Os materiais utilizados na construção da Grande Pirâmide vieram de todo o Egipto: calcário das pedreiras de Tura, junto ao Cairo, basalto de Fayyum, granito de Assuão e cobre da Península do Sinai. Para transportar estes materiais rápida e eficazmente, foram construídas vias aquáticas em Gizé para que que pudessem viajar de barco durante o máximo de tempo possível. Estes corpos de água transbordavam com as cheias de Verão e incluíam “A Foz do Lago de Khufu”, que servia de acesso a dois lagos interiores, próximos do local de construção da pirâmide: o “Lago de Khufu”, na ponta oposta do local de construção principal e o “Lago do Horizonte de Khufu”, uma lagoa mais pequena que era provavelmente utilizada por embarcações mais pequenas. Para facilitar ainda mais os trabalhos, foi construída uma pedreira para cortar os blocos de pedra utilizados na estrutura interior junto ao local de construção da pirâmide.

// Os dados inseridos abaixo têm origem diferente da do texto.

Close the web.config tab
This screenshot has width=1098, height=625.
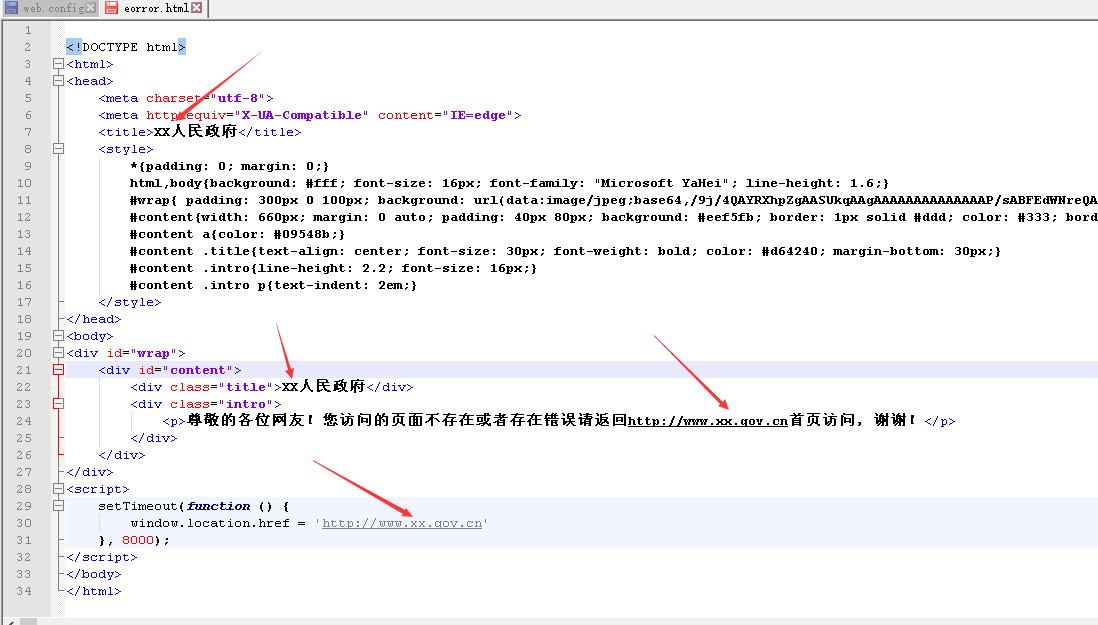pyautogui.click(x=91, y=8)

Merer também acompanhou cuidadosamente os pagamentos da sua equipa. Como não havia moeda corrente no Egipto faraónico, os salários costumavam ser pagos em medidas de cereal. Havia uma unidade básica, a “ração” e o trabalhador recebia mais ou menos consoante a sua categoria na hierarquia administrativa. Segundo os papiros, a alimentação básica dos trabalhadores consistia em hedj (pão levedado), pesem(pão ázimo), carnes diversas, tâmaras, mel e leguminosas, tudo acompanhado com cerveja.
Há muito que se chegou a consenso quanto ao facto de uma grande força laboral ter construído a Grande Pirâmide, mas os historiadores discutiram durante muito tempo sobre o estatuto dessa mão-de-obra. Muitos diziam que os trabalhadores deveriam ser pessoas escravizadas, mas os Manuscritos do Mar Vermelho contradizem essa ideia. Os registos de pagamento pormenorizados de Merer demonstram que os construtores das pirâmides eram trabalhadores hábeis que eram remunerados pelos seus serviços.
Existe algo ainda mais extraordinário nas linhas dos frágeis papiros. As palavras de Merer são um relato na primeira pessoa de alguém que não só testemunhou a construção das pirâmides, mas cujo trabalho foi uma parte essencial da obra no dia a dia. Devido a esta descoberta, os egípcios têm agora uma imagem pormenorizada (e um pouco prosaica) das etapas finais da construção da Grande Pirâmide.